===== RECORDS SHOWN =====
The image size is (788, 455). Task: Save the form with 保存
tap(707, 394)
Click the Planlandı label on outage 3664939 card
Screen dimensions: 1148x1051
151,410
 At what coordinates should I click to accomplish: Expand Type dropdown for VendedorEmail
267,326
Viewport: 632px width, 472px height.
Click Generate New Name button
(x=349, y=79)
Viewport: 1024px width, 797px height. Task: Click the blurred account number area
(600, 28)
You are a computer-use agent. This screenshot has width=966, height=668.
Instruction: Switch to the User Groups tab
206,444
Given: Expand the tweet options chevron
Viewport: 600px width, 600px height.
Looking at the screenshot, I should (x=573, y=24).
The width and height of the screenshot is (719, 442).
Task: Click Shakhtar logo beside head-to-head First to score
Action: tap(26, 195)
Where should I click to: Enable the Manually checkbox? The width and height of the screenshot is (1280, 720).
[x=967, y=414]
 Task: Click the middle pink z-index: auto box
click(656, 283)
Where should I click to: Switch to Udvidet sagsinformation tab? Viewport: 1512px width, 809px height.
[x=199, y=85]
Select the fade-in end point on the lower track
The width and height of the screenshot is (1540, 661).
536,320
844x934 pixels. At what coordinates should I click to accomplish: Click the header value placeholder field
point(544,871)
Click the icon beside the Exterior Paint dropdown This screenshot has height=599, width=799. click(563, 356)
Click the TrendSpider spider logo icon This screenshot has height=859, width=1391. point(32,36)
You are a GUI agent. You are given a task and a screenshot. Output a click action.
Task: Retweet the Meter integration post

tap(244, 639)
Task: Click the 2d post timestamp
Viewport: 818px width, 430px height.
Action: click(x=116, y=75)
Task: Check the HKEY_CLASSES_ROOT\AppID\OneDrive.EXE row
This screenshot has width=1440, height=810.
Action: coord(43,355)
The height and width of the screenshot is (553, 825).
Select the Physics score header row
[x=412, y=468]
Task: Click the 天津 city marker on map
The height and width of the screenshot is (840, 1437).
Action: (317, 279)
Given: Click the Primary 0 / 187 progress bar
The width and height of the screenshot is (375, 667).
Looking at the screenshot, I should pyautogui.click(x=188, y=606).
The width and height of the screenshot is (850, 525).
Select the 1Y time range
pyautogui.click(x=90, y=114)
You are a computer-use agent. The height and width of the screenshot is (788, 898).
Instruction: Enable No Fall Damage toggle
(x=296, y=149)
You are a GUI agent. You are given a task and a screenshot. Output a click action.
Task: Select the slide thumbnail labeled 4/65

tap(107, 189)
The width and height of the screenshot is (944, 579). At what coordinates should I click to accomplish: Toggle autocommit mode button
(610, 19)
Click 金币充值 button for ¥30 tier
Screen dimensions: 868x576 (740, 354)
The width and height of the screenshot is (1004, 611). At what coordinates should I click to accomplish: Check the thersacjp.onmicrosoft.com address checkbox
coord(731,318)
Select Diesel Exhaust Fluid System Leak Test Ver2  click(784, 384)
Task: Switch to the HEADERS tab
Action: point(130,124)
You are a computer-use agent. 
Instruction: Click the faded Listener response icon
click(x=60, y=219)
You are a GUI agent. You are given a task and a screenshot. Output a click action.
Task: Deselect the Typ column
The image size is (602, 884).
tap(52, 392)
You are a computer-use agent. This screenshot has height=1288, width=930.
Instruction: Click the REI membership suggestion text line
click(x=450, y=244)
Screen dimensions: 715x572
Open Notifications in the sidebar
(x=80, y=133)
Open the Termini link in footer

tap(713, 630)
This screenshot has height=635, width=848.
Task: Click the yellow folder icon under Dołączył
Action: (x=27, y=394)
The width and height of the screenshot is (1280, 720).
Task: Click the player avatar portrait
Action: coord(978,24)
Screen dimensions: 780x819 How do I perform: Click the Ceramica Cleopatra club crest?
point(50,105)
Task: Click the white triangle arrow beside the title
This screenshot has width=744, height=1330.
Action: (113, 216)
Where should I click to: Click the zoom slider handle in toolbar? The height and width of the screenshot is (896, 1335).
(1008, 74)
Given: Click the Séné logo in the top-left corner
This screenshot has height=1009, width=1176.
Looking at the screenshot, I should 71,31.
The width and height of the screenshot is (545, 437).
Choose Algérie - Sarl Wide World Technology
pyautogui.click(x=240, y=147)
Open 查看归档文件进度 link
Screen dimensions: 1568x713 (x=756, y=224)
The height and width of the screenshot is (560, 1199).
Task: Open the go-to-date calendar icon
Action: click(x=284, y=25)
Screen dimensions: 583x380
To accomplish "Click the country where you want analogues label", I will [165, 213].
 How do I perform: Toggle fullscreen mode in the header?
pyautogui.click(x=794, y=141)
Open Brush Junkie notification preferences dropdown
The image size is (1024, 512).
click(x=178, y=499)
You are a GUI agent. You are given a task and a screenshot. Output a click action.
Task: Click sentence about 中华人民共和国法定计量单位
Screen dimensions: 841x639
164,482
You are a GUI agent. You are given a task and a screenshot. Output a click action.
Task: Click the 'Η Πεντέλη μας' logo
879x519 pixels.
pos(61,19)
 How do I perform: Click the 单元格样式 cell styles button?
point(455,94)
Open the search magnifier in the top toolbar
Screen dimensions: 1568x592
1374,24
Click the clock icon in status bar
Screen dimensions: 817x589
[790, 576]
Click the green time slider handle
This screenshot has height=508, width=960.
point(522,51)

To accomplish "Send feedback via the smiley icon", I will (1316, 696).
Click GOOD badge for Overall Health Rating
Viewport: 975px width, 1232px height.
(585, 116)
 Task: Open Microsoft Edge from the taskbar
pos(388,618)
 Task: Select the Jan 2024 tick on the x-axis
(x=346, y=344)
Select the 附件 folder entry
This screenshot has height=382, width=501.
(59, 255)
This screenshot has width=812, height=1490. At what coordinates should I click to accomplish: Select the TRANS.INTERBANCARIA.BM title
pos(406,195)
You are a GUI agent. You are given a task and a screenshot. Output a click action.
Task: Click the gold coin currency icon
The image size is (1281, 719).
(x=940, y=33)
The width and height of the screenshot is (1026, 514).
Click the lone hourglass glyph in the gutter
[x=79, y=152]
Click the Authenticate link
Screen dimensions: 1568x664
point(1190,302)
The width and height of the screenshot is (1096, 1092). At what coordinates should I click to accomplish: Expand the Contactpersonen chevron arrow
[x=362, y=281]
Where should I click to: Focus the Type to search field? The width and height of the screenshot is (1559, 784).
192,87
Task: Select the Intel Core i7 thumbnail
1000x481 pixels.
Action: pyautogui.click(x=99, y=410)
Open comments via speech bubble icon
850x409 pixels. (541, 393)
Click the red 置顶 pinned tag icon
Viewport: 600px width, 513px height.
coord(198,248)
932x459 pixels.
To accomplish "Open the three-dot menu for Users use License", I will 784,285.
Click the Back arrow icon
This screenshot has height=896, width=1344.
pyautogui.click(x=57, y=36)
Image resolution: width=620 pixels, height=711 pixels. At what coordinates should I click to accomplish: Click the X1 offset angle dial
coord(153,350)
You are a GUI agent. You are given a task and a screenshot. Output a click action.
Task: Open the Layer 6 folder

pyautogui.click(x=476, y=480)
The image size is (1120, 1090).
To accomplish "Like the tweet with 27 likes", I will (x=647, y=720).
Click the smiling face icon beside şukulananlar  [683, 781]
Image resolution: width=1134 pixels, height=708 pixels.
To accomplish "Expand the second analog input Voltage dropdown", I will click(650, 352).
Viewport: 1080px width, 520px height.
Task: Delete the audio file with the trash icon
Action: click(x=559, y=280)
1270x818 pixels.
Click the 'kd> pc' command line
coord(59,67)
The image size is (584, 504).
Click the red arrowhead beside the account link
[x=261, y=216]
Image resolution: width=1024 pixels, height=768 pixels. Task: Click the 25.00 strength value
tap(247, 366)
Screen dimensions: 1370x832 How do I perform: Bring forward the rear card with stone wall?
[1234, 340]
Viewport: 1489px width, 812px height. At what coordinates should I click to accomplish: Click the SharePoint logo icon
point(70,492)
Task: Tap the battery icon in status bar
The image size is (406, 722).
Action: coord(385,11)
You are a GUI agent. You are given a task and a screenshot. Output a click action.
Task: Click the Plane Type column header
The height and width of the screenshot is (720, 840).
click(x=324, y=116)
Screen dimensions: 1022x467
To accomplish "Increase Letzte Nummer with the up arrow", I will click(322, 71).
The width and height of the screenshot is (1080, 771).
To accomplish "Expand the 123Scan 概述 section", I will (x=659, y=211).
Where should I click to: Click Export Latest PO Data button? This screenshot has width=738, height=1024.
=====
» HOW TO COMPLETE THIS TASK
Every line above with the string "column" in it needs to be copied.

» SOLUTION
Task: Deselect the Typ column
Task: Click the Plane Type column header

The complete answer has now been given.